Thai Prime Minister Abhisit Vejjajiva said yesterday that he planned to double government spending for a program that provides grants to rural villages as part of a stimulus package aimed at reviving the country’s ailing economy.
Abhisit, in a nationally televised address, also said he would step up the recruitment of college graduates for government jobs to offset rising unemployment and move ahead with plans to offer millions of low-income residents a one-time payment of 2,000 baht (US$57).
“The fire is burning fiercely in the house, so we cannot be too economical on the water we use for putting out the blaze,’’ he said.
Abhisit, who became prime minister last month, has made fixing the economy a priority.
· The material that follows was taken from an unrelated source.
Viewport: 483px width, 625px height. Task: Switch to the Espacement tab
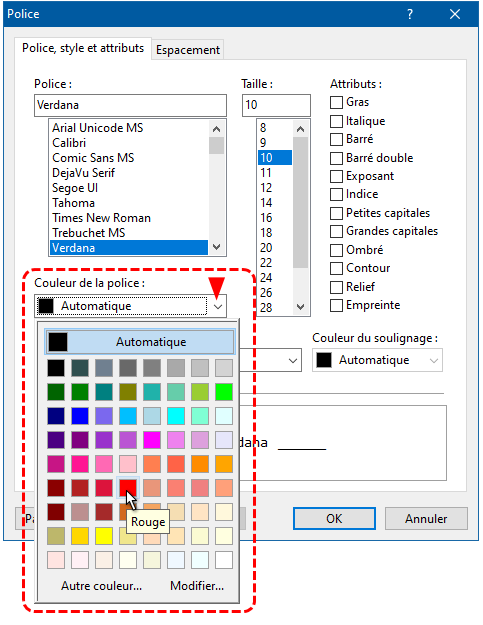188,50
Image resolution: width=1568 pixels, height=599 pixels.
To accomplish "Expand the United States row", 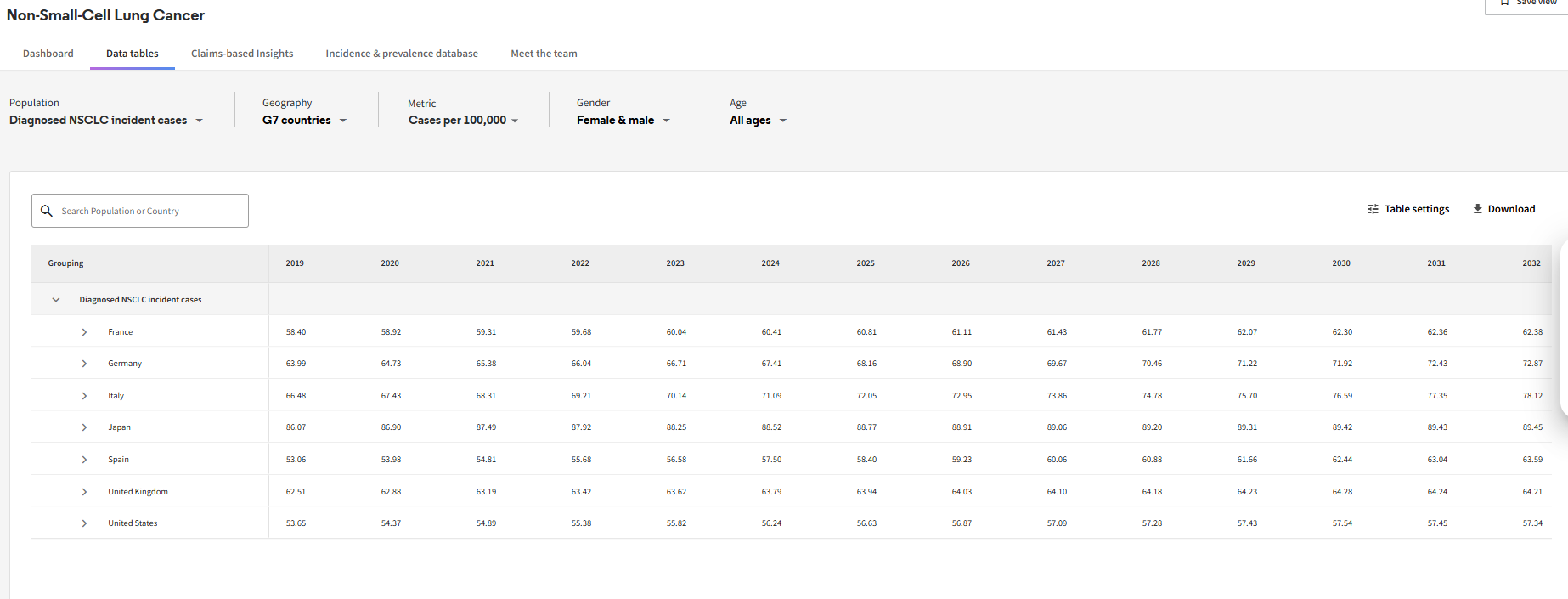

One of his first acts was to have his Cabinet approve a 115 billion baht economic stimulus package earlier this week.
He said a portion of the stimulus package would go toward reviving and expanding a village initiative launched by former Thai prime minister Thaksin Shinawatra, who was ousted in a 2006 coup.
The popular program offered government grants to villages, which used the money for infrastructure projects like repairing roads and digging irrigation canals.
But critics contended it was little more than an effort to buy the loyalty of rural voters who supported Thaksin.
Thailand’s export-driven economy has been hit by the global slowdown as well as months of political unrest last year that scared off foreign investors and tourists.
The cash handouts, which were announced on Tuesday, have been blasted by critics who said it was a waste of money and a bid to win over skeptical rural voters.
Abhisit said the handouts would boost the buying power of poor consumers, while the government employment scheme would ensure new graduates were not left idle.
“We will help new graduates to find jobs quickly,’’ he said.